OK, people have had a few days since Labor Day to get up to speed. So answer a quick question: What high-tech company revamped multiple product lines at a major event this week?

I completely understand if you answered Apple (NASDAQ:AAPL). Apple has been all over the news this week, but it only updated one of its four product lines: the iPod.

The answer I was looking for was Hewlett Packard (NYSE:HPQ), who bundled up 39 notebooks, desktops, monitors, handhelds, TVs, and other miscellaneous consumer products, shipped them into New York City for the beginning of Fashion Week, and introduced the lot under the theme "Your Life is the Show" at Skylight Studios. They brought in tennis star Serena Williams, skateboarder Shawn White, Supermodel Petra Nemcova, and a host of others. The new HP print spokesperson, Gwen Stefani, wasn't there, but we presume that was only due to a scheduling conflict.

That's not a product introduction; that's a trade show. And based upon the press coverage and reaction to the initiative as shown in Friday's Newsmap graphic above, it appears to have been a complete waste of money. Apple, outlined in blue, got thousands of news stories written about its event. HP? About 66, as illustrated by the little box outlined in red.

Now make no mistake, this was professionally executed. It was just the marketing strategy that was a disaster.

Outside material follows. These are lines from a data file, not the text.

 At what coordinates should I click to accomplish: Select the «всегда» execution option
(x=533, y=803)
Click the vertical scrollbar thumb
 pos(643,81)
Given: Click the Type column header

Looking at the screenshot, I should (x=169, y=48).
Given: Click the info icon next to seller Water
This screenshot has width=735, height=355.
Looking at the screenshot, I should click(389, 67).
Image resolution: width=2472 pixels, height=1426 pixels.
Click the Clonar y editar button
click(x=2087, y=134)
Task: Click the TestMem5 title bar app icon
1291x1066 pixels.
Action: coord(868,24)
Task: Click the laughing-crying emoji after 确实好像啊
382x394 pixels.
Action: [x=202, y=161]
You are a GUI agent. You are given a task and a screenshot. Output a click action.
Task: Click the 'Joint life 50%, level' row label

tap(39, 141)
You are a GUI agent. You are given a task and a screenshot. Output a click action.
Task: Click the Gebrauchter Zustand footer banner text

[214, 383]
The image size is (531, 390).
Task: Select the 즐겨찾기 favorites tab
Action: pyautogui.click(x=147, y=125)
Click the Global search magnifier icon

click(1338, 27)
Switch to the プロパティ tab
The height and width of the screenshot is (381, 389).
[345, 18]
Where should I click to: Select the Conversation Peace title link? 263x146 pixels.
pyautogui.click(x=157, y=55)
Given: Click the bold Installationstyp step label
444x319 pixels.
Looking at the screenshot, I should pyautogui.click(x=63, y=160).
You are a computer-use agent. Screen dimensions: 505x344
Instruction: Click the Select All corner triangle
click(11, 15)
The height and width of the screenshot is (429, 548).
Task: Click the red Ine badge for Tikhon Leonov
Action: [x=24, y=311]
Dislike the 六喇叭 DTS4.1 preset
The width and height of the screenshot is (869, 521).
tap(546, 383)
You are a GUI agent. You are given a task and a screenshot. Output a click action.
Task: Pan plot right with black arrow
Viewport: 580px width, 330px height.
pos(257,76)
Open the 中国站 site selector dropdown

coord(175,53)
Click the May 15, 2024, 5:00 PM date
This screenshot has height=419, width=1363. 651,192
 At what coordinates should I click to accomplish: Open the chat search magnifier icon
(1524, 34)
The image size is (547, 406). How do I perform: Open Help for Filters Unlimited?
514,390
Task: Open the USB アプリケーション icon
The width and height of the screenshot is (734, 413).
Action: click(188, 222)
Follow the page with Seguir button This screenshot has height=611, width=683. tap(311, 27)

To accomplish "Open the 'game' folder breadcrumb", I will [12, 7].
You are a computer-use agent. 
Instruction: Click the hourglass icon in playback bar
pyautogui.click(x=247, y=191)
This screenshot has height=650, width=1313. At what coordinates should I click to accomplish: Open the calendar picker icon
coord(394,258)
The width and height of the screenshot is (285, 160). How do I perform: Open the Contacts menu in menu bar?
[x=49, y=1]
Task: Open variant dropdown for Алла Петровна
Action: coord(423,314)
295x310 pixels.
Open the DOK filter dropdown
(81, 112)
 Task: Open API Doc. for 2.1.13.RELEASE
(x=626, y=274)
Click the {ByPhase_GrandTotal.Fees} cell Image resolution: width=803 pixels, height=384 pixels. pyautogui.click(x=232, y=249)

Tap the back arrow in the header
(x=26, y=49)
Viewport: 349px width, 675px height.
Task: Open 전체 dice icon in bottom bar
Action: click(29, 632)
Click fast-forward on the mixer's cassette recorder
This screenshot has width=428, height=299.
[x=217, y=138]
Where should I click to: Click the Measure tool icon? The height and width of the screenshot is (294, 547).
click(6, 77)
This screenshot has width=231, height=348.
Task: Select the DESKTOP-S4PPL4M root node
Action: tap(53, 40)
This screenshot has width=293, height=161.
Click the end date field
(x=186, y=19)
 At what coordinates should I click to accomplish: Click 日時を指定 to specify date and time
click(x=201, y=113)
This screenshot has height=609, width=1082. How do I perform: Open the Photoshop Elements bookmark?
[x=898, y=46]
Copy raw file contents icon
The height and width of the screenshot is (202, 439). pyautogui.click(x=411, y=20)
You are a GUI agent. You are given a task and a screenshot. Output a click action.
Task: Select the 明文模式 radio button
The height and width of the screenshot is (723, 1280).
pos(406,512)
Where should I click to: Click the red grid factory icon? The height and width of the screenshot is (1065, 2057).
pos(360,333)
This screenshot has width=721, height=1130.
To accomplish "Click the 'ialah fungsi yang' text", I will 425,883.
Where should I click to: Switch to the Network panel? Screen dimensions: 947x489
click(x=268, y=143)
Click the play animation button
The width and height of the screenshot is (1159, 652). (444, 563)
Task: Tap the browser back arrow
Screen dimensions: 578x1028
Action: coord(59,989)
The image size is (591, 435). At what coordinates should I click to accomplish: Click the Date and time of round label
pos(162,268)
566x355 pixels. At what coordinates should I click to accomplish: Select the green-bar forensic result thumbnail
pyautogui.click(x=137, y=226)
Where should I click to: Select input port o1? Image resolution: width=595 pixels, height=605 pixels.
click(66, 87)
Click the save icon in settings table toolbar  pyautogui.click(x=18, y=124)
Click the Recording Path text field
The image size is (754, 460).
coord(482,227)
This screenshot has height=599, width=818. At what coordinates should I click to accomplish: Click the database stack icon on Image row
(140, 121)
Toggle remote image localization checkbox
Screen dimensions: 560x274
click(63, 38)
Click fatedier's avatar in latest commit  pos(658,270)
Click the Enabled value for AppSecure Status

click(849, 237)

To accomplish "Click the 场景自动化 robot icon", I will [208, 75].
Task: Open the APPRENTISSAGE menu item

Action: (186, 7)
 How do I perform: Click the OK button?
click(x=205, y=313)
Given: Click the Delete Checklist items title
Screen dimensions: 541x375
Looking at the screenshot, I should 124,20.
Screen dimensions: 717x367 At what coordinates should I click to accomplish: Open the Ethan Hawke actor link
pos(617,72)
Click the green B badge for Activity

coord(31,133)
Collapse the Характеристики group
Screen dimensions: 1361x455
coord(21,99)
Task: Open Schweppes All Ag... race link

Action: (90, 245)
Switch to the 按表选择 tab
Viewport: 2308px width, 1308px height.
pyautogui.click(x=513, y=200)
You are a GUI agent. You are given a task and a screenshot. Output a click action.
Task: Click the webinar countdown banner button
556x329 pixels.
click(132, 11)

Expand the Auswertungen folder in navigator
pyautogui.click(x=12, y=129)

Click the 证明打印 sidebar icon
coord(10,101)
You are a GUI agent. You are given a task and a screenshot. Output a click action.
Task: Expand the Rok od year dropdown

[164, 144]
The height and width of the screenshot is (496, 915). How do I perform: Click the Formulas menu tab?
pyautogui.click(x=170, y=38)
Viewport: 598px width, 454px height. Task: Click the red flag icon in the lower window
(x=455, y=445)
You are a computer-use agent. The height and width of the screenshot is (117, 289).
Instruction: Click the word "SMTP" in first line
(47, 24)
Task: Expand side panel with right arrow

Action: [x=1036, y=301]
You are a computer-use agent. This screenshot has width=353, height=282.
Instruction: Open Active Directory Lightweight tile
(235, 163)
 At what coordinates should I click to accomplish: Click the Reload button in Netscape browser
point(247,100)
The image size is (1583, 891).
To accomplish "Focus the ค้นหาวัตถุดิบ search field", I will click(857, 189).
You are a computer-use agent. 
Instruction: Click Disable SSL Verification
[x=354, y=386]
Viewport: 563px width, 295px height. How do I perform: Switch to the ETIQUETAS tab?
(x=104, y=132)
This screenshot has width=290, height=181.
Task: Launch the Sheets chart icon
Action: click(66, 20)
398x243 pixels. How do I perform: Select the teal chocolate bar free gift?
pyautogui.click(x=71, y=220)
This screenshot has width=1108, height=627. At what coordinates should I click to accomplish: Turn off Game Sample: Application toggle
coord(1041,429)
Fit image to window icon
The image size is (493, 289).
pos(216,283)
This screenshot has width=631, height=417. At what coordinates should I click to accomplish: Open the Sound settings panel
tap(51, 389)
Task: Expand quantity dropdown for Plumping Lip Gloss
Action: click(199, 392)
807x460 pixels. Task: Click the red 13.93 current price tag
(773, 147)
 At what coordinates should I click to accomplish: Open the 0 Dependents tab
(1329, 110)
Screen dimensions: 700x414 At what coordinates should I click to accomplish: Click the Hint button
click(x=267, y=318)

So what did HP do that was so wrong? HP's introduction fell flat because it:

  • Didn't identify a target audience. HP lumped business systems like workstations in with consumer-oriented products like electronic picture frames in the same event. Now imagine you are the CIO of Proctor & Gamble. Would you allocate an evening of your valuable time to go hear Shawn White boast about how great HP's consumer products are? Not a chance.
  • Lumped too many products together. No attendee is going to remember 39 products presented at the same event; our brains just don't work that way. Rather than narrowing down the focus of the event to a few things it wanted to promote, it diluted its story so much that reporters were left to just choose their favorite product to write about. The result: most of the products were never noticed by both attendees and the press.
  • Didn't articulate a meaningful message. Without a clear target audience and some targeted products to introduce, HP had no chance of communicating any meaningful reason that consumers and businesses should be paying attention to this event. But even so, the press release reads more like a laundry list than news. And no wonder -- with so many products to cover, no writer could have told a coherent story about all of them.
  • Lost sight of the goal of the event. Presumably, the goal of this event was to sell HP products, at least indirectly. So why was it tied to Fashion Week in New York? Did HP think that the fashion press were going to be the major influencers of PC or iPAQ purchases this year? And if so, why?
  • HP invited more than a thousand industry influencers, partners, customers, and notables. It probably spent millions of dollars putting this event together, especially given the crush of attendees to Fashion Week in New York. Yet Apple's Steve Jobs, renting a hall in San Francisco and inviting a few hundred press people, got about 100 times the number of stories written about this launch of four products than HP got for its launch of 39. HP should feel out-marketed because it was.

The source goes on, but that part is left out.